Aleksander

Thirty minutes is all it takes to get to the village from our house. Forty kilometers. At first, it was a long journey to a place where chaos reigns even though the days pass quietly, where people don’t have work even though they’re always busy with something, and nothing ever changes. We had been making that journey for two years. We filmed a diary of these trips. […] We had a plan, with clear-cut roles for ourselves and them, and a camera we could hide behind. One day, it turned out that the camera no longer separated us, that our heroes stopped noticing it.

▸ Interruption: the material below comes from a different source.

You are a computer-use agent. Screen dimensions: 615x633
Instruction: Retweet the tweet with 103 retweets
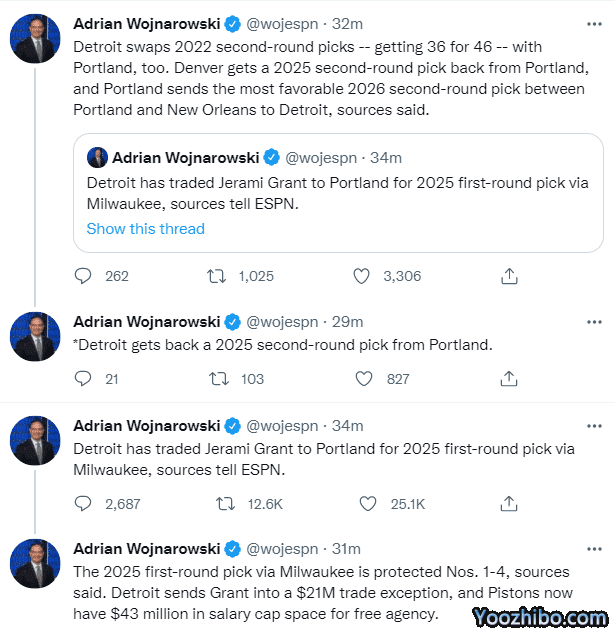click(x=216, y=379)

And then we got so close that we couldn’t help but succumb to this reality. This film is about us, too. (Anka Sasnal, AAVE – Alternative AudioVisual Event) Aleksander is filmed in a little village in the south of Poland situated half way between Tarnów and Kraków. The Sasnals came across this village when they did a photoreconnaissance for their first film It Looks Pretty From a Distance.

Director's Biography
ANKA SASNAL, born in 1973 in Tarnów in Poland, studied Polish literature and gender studies. As a screenwriter, editor, and filmmaker, she lives in Kraków together with Wilhelm Sasnal, who was also born in Tarnów in 1972 and studied architecture and painting.  WILHELM SASNAL attracted international attention as a visual artist with a series of solo and group exhibitions in renowned international galleries and art institutions with paintings, comic books, drawings, photographs, and videos. From the first joint film project onwards, significant characteristics of their artistic collaboration are already visible: the intensive focus on language, texts, and literary models, which they transform into an image language that suits them. An explicit political stance can be noted in their films – thematically Anka and Wilhelm Sasnal circle around the current state of Polish society, rising xenophobia, the relationship of Polish society to the Catholic church, and especially the recent Polish past during the Second World War. A dystopian worldview, although not so much a pessimistic one – as they say themselves – may certainly be attributed to their work, along with an undisguised interest in the “dark” side of human beings.  Anka and Wilhelm Sasnal are no strangers to the festival audience in Linz, as they have already been represented in the festival program twice in the past. In 2012, they won the main prize with It Looks Pretty from a Distance, which premiered in Rotterdam, and then returned with Parasite in 2014.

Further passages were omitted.